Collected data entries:
···

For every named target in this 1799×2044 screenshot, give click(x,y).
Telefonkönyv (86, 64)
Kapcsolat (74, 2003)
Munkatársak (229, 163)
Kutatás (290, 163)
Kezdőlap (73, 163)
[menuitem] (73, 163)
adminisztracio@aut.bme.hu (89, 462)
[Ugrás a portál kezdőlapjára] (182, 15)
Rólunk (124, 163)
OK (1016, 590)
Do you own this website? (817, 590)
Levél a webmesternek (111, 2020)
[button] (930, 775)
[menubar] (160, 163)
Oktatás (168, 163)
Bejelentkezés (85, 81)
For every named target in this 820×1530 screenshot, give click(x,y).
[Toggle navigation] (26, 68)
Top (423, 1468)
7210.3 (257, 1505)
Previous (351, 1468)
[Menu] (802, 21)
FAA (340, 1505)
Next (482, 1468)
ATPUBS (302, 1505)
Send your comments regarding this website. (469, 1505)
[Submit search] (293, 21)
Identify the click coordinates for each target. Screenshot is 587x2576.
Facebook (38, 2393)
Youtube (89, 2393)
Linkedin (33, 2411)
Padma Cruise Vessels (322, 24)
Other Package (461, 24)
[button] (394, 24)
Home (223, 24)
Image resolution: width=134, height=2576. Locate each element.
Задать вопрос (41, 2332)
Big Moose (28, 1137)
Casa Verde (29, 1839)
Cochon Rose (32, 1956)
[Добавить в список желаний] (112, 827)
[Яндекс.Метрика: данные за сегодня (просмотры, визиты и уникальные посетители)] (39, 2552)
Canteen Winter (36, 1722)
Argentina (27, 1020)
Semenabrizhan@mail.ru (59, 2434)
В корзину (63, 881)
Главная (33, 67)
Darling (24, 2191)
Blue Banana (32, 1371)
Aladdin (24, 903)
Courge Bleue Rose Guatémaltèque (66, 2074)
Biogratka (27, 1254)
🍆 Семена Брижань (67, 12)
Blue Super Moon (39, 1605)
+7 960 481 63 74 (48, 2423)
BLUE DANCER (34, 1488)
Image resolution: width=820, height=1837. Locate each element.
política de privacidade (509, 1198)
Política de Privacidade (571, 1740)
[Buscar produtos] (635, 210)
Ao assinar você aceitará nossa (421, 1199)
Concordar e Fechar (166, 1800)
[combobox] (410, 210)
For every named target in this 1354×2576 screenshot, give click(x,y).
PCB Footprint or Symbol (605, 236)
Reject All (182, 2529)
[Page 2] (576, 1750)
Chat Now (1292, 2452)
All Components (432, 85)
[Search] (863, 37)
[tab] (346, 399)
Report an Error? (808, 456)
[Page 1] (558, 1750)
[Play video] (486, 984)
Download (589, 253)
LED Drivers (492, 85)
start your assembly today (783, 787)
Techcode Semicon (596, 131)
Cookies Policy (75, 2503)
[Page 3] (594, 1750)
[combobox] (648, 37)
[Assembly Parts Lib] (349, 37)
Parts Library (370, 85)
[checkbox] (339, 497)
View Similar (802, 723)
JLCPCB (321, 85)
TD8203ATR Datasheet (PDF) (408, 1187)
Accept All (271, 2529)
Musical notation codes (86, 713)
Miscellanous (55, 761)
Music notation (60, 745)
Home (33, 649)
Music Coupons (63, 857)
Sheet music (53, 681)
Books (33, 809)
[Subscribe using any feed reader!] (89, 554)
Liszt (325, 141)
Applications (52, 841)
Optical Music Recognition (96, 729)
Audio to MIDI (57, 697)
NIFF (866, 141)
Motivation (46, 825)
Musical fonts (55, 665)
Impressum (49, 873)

···

● Instructions to follow:
Please make an exact copy of the lines above from the line with "7210.3 (257, 1505)" through the line with "[Buscar produtos] (635, 210)", both ends included.

● Result:
7210.3 (257, 1505)
Previous (351, 1468)
[Menu] (802, 21)
FAA (340, 1505)
Next (482, 1468)
ATPUBS (302, 1505)
Send your comments regarding this website. (469, 1505)
[Submit search] (293, 21)
Identify the click coordinates for each target. Screenshot is 587x2576.
Facebook (38, 2393)
Youtube (89, 2393)
Linkedin (33, 2411)
Padma Cruise Vessels (322, 24)
Other Package (461, 24)
[button] (394, 24)
Home (223, 24)
Image resolution: width=134, height=2576. Locate each element.
Задать вопрос (41, 2332)
Big Moose (28, 1137)
Casa Verde (29, 1839)
Cochon Rose (32, 1956)
[Добавить в список желаний] (112, 827)
[Яндекс.Метрика: данные за сегодня (просмотры, визиты и уникальные посетители)] (39, 2552)
Canteen Winter (36, 1722)
Argentina (27, 1020)
Semenabrizhan@mail.ru (59, 2434)
В корзину (63, 881)
Главная (33, 67)
Darling (24, 2191)
Blue Banana (32, 1371)
Aladdin (24, 903)
Courge Bleue Rose Guatémaltèque (66, 2074)
Biogratka (27, 1254)
🍆 Семена Брижань (67, 12)
Blue Super Moon (39, 1605)
+7 960 481 63 74 (48, 2423)
BLUE DANCER (34, 1488)
Image resolution: width=820, height=1837. Locate each element.
política de privacidade (509, 1198)
Política de Privacidade (571, 1740)
[Buscar produtos] (635, 210)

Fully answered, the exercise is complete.